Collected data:
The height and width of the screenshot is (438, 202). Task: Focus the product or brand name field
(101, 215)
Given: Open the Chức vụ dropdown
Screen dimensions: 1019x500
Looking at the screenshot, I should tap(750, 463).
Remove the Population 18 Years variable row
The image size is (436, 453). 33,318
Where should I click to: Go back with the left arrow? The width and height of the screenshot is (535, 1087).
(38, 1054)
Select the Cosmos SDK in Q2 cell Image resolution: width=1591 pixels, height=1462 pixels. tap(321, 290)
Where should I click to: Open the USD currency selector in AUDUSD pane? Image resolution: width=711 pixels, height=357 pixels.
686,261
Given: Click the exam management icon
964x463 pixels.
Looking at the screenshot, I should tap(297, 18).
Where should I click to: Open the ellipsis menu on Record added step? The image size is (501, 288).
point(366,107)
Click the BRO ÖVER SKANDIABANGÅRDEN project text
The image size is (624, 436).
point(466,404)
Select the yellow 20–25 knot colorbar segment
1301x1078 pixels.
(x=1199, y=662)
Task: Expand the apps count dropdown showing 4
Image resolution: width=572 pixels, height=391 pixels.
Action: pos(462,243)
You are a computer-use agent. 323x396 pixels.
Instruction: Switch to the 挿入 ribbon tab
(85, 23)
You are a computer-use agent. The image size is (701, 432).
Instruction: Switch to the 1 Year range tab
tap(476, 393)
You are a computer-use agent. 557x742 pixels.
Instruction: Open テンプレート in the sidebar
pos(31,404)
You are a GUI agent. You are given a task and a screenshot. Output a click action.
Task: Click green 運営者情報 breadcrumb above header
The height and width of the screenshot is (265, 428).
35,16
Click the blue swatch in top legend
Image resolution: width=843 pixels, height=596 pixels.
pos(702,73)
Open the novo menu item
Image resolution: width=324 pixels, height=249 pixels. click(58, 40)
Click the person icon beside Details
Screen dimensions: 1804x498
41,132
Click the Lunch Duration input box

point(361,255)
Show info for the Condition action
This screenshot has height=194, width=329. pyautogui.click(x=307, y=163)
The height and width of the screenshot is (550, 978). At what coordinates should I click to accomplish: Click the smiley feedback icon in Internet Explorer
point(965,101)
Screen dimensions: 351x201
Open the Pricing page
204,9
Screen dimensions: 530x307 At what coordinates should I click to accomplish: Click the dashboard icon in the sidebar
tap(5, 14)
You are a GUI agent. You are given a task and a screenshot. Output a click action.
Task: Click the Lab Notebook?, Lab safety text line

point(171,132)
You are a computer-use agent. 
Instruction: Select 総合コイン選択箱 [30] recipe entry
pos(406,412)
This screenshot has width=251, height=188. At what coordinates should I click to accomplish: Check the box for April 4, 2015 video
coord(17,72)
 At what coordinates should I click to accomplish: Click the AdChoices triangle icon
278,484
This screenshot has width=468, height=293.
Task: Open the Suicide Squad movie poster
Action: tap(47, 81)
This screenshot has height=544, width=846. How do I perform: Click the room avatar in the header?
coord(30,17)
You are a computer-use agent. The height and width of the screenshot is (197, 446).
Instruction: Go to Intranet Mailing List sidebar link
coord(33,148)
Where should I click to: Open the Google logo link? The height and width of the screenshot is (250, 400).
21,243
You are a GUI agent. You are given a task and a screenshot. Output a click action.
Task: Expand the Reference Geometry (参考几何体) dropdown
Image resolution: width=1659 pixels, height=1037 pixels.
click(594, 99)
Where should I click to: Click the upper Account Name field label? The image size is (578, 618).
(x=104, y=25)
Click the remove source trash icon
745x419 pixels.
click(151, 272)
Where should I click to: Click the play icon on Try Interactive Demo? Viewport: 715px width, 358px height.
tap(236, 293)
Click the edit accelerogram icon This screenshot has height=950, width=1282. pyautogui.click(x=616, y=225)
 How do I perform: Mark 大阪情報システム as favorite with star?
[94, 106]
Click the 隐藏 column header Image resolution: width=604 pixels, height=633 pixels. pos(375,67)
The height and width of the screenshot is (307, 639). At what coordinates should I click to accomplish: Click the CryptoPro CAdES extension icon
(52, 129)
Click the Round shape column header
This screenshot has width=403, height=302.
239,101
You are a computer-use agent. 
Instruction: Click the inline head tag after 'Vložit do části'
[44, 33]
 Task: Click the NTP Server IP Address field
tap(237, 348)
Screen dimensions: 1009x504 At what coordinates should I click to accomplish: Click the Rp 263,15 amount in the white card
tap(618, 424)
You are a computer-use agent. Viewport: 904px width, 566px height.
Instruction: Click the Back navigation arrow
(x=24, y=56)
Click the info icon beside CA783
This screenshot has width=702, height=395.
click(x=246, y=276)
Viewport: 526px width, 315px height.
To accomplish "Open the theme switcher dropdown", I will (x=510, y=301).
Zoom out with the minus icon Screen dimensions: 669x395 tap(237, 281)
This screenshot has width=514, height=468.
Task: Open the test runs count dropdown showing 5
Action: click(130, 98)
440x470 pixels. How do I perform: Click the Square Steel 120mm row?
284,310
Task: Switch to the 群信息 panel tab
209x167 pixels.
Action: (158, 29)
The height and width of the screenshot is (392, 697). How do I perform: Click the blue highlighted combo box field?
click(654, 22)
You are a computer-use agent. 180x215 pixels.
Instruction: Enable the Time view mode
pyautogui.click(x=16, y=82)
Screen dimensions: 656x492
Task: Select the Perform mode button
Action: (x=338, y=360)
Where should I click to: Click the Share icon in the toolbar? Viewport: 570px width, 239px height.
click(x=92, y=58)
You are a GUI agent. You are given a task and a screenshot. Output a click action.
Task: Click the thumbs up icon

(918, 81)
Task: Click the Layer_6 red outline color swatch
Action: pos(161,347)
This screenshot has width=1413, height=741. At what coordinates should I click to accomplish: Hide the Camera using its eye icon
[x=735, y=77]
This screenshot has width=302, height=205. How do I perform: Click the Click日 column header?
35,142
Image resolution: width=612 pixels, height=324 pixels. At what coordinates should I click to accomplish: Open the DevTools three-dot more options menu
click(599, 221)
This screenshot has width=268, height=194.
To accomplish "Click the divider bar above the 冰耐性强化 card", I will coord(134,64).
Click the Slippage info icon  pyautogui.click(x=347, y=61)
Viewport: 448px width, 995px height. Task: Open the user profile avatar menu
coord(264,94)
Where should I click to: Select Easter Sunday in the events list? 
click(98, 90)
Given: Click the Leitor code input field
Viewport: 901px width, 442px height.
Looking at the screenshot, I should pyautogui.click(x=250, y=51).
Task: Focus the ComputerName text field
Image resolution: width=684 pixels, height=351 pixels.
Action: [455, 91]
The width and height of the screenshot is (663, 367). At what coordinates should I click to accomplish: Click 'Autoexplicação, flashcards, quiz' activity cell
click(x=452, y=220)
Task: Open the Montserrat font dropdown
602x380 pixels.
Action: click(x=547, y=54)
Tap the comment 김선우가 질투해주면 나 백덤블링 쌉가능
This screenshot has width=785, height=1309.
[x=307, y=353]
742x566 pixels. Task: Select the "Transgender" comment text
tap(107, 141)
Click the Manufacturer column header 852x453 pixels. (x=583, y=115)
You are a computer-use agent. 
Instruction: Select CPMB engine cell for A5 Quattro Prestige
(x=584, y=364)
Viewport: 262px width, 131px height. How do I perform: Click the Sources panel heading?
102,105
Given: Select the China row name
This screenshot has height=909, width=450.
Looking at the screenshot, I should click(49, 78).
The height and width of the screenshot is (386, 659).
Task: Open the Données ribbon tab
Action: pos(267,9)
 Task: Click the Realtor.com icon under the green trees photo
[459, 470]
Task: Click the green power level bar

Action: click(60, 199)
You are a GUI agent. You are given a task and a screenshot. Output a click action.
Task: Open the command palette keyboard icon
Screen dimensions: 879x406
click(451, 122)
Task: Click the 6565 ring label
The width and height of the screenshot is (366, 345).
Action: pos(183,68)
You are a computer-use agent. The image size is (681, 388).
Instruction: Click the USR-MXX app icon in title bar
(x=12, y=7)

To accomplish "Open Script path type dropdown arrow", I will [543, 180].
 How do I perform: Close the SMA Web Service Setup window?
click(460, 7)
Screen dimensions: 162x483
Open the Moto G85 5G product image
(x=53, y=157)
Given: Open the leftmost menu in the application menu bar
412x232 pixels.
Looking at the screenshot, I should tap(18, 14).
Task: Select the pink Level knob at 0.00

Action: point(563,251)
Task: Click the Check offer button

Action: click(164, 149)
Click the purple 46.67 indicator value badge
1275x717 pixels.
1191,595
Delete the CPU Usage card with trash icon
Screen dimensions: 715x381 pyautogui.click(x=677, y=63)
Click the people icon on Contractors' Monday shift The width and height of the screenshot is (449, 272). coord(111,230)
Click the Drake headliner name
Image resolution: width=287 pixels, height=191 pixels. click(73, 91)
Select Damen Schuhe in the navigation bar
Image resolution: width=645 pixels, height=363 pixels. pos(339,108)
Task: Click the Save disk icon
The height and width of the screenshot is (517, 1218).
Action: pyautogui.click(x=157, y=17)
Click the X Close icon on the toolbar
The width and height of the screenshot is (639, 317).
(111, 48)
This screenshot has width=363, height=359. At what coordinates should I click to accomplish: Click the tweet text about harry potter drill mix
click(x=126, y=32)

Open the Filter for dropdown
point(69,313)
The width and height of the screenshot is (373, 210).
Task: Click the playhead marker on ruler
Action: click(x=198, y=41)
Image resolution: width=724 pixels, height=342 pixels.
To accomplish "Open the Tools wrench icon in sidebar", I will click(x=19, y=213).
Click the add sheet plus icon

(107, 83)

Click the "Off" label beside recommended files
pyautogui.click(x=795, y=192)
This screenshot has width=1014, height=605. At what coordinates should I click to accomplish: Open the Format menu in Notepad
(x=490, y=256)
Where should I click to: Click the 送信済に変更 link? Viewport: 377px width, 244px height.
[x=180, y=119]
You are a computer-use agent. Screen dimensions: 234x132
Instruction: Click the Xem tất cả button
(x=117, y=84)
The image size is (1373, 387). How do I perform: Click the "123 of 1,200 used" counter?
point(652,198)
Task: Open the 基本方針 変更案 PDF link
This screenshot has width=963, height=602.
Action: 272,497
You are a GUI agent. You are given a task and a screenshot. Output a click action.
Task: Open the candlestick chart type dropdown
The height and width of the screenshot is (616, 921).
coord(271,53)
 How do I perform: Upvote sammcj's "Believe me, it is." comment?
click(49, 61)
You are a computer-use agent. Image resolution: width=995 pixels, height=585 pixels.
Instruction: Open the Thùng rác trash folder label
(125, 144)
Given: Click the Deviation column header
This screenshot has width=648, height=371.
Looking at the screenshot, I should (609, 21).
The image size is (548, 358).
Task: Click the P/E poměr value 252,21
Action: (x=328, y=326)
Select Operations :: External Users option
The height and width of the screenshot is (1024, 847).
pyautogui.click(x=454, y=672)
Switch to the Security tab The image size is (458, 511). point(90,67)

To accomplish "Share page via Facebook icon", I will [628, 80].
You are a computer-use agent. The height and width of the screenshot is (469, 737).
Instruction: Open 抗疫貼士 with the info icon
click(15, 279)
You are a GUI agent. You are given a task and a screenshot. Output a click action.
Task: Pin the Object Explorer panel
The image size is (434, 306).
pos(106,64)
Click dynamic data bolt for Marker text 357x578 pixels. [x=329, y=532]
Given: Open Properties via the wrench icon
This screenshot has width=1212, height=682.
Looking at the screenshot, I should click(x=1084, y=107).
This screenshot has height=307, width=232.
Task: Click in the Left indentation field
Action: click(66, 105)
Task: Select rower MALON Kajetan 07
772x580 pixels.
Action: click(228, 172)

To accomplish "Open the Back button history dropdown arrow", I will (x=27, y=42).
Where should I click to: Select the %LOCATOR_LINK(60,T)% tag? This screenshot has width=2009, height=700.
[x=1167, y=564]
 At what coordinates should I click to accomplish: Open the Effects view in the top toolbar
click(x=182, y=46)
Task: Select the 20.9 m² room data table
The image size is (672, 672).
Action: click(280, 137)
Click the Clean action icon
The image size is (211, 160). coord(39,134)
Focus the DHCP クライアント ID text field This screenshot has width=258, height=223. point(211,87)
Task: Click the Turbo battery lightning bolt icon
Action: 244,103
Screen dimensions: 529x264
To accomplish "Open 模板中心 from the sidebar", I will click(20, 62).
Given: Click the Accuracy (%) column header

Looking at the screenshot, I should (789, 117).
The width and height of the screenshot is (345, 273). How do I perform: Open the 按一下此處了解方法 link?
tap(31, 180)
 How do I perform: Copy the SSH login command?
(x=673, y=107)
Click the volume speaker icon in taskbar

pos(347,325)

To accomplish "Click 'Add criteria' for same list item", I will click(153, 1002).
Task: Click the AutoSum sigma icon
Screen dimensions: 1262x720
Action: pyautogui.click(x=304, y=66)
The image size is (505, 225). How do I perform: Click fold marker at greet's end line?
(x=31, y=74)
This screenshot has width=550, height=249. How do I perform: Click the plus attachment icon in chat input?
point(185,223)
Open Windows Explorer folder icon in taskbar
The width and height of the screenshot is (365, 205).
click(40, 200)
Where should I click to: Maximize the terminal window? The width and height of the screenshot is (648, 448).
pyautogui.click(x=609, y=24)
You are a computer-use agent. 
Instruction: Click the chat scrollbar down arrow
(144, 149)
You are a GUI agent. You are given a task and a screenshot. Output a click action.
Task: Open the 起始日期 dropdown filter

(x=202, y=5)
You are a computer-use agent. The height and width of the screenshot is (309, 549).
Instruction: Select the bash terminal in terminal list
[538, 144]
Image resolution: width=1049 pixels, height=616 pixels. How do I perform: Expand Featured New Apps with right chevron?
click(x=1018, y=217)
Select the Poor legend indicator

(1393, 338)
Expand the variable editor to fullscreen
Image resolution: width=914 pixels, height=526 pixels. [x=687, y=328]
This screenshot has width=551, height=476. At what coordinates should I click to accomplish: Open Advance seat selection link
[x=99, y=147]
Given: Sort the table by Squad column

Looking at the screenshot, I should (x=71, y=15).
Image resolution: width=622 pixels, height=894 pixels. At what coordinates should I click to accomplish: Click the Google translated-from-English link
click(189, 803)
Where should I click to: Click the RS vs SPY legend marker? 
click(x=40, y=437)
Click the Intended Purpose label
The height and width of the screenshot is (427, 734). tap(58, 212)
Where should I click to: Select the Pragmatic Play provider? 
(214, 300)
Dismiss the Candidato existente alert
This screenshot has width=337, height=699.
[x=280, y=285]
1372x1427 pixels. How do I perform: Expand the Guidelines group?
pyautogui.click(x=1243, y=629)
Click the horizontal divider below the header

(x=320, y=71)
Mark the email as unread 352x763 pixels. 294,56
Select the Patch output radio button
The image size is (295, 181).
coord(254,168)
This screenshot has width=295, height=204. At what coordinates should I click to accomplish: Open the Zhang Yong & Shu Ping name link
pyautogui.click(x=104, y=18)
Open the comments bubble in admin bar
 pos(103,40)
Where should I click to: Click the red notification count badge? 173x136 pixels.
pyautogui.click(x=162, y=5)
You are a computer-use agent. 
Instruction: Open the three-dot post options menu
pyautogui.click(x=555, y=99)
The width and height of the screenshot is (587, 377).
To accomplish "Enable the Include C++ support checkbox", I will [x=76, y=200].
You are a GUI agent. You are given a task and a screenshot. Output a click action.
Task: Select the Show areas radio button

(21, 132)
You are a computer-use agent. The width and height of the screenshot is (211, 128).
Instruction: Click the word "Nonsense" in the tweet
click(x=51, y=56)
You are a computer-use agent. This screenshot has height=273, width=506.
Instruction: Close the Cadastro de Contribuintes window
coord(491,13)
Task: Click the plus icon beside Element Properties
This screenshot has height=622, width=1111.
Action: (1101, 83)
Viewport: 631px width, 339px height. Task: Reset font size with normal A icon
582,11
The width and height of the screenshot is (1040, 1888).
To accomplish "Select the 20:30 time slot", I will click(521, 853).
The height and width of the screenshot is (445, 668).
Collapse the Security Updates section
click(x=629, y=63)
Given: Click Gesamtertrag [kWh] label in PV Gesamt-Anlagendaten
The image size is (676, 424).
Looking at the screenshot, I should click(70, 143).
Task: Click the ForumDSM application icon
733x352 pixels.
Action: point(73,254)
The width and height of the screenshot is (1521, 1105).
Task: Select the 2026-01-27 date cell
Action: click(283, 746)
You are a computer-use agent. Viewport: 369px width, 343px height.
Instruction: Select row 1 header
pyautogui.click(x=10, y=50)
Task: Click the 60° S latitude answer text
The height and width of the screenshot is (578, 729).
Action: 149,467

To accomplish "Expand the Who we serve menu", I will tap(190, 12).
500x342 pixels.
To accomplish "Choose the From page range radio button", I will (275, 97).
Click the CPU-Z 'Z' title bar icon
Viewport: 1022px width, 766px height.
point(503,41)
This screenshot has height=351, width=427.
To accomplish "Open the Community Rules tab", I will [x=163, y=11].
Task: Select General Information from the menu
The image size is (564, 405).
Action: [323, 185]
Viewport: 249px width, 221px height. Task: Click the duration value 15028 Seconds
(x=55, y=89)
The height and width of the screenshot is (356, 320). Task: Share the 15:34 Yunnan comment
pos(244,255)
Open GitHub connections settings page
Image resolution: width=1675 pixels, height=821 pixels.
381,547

:: WHAT TO PRODUCE ::
Whichever lines of the records above hold the word "type" should all be copied out.

:: ANSWER FOR THIS EXERCISE ::
To accomplish "Open Script path type dropdown arrow", I will [543, 180].
Task: Open the candlestick chart type dropdown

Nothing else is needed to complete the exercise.